Face à la crise au Moyen-Orient, le Gouvernement ajuste les prix à la pompe. Selon le communiqué du ministère de l’économie, l’essence grimpe à 2.640 FC et le gasoil à 2.635 FC. Ce réajustement, décrit comme un mal nécessaire pour éviter une rupture de stock sèche, projette néanmoins une ombre sur la fluidité des transports urbains à Kinshasa.
Pétrole : un arbitrage délicat entre sécurité des stocks et pouvoir d’achat
Le verdict du Comité de Suivi des Prix des Produits Pétroliers (CSPPP) est tombé ce jeudi 16 avril 2026. Pour la zone Ouest, incluant Kinshasa, les nouveaux tarifs fixent désormais le litre d’essence à 2.640 FC et celui du gasoil à 2.635 FC. Si cette hausse pèse sur le portefeuille des Congolais, les autorités insistent sur le que ce réajustement est un mal nécessaire pour éviter une rupture de stock sèche qui paralyserait totalement le pays.
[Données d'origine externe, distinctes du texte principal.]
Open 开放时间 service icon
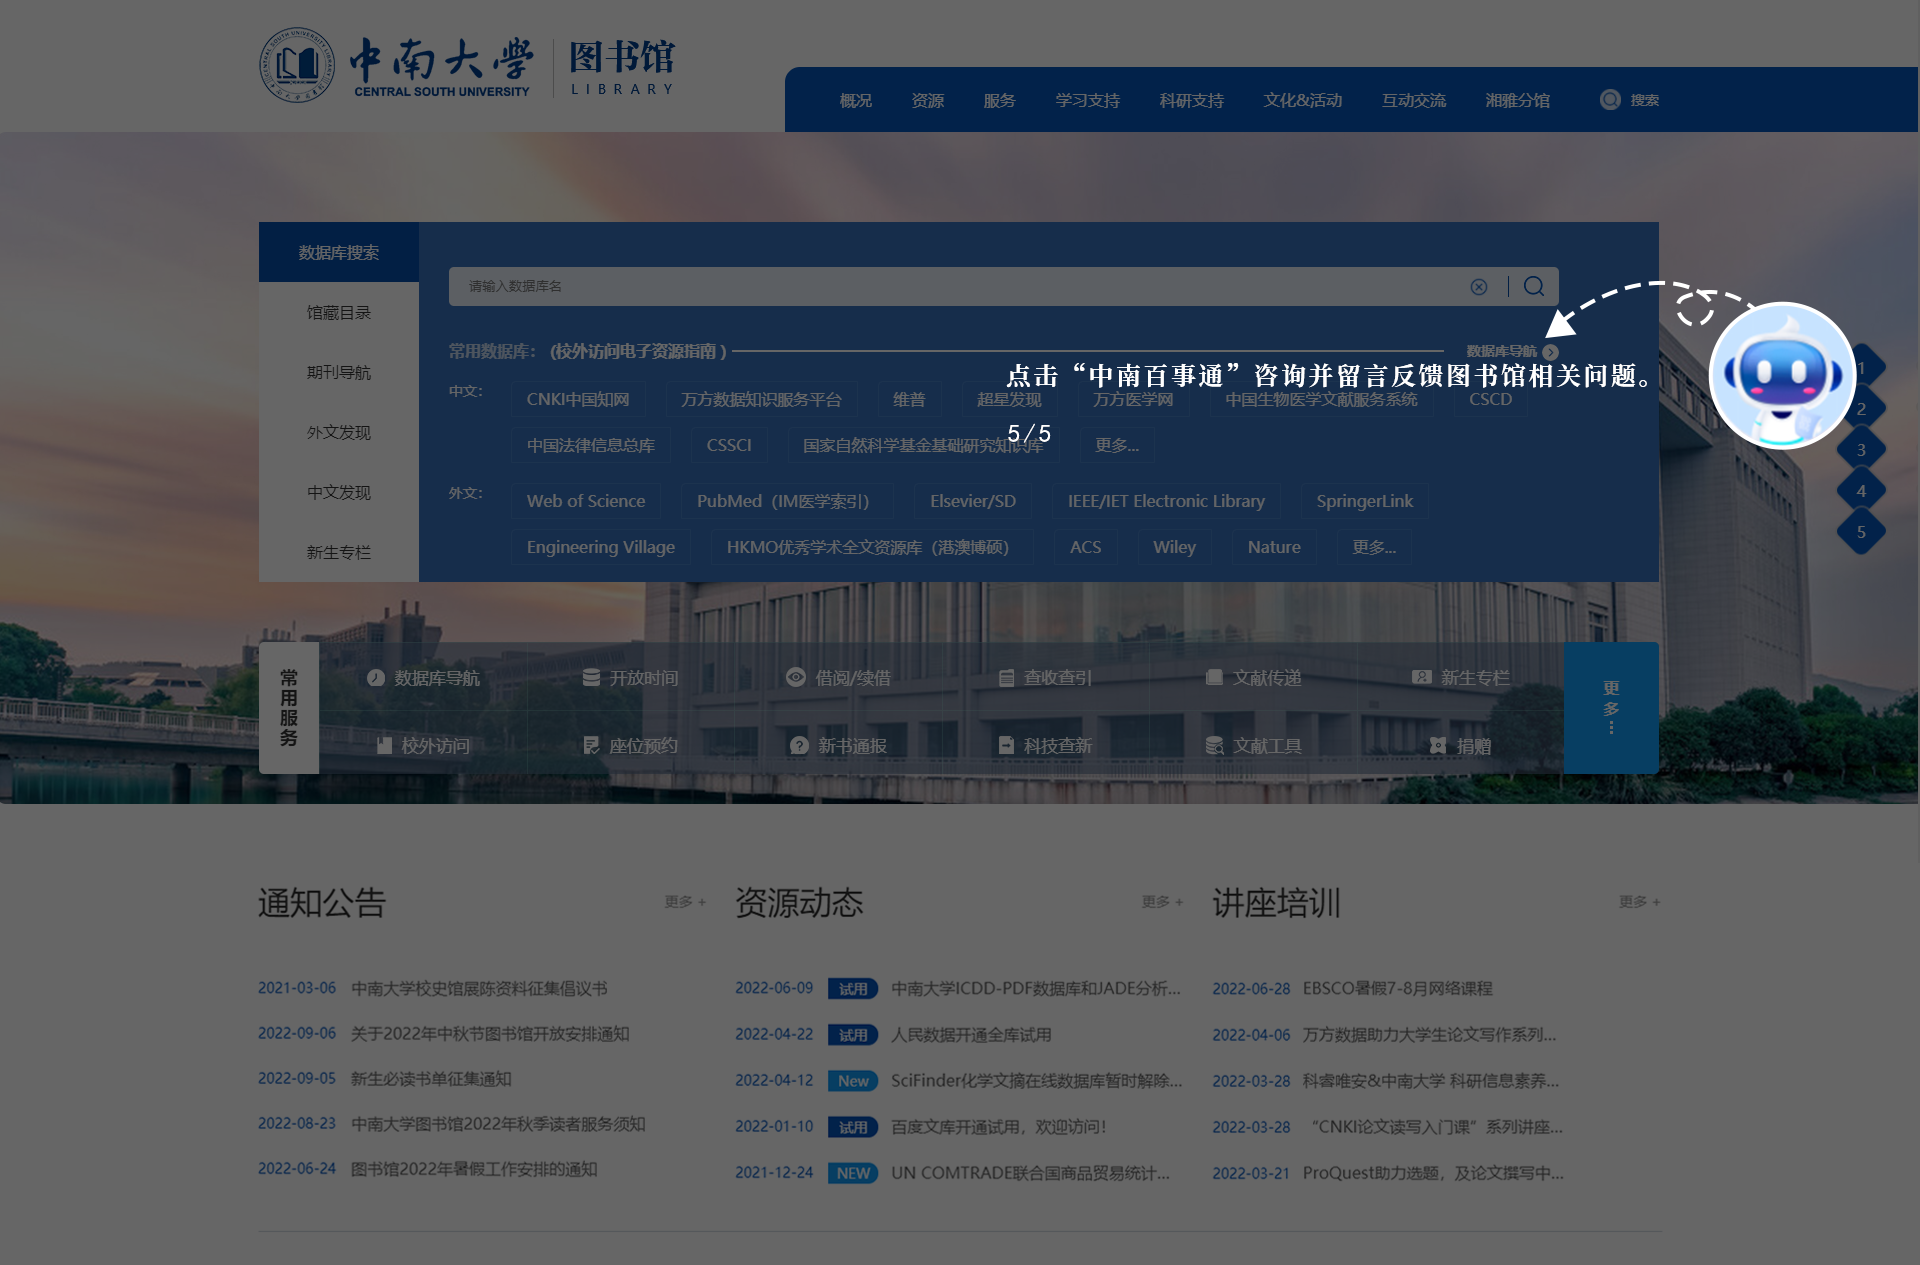The image size is (1920, 1265). (x=591, y=678)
L’onde de choc se fait pourtant déjà ressentir dans le secteur des transports. À Kinshasa, l’augmentation du prix à la pompe agit comme un coup de frein brutal sur la mobilité. Pour les transporteurs privés, cette hausse réduit drastiquement les marges, faisant craindre un grippage du réseau urbain par le retour du phénomène « demi-terrain » ou une révision unilatérale des prix par les conducteurs.
Cet ajustement est dicté par des facteurs exogènes critiques, notamment l’instabilité des cours mondiaux. En réponse, le Gouvernement active un mécanisme d’avances de paiement aux sociétés commerciales pour garantir la continuité des approvisionnements.
« Stabiliser les prix à ce niveau est une stratégie de survie. Sans ce réajustement, les pétroliers ne pourraient plus importer, ce qui mènerait à des files d’attente interminables. Le défi reste désormais l’amortissement social de cette décision sur le coût des trajets quotidiens », analyse un économiste.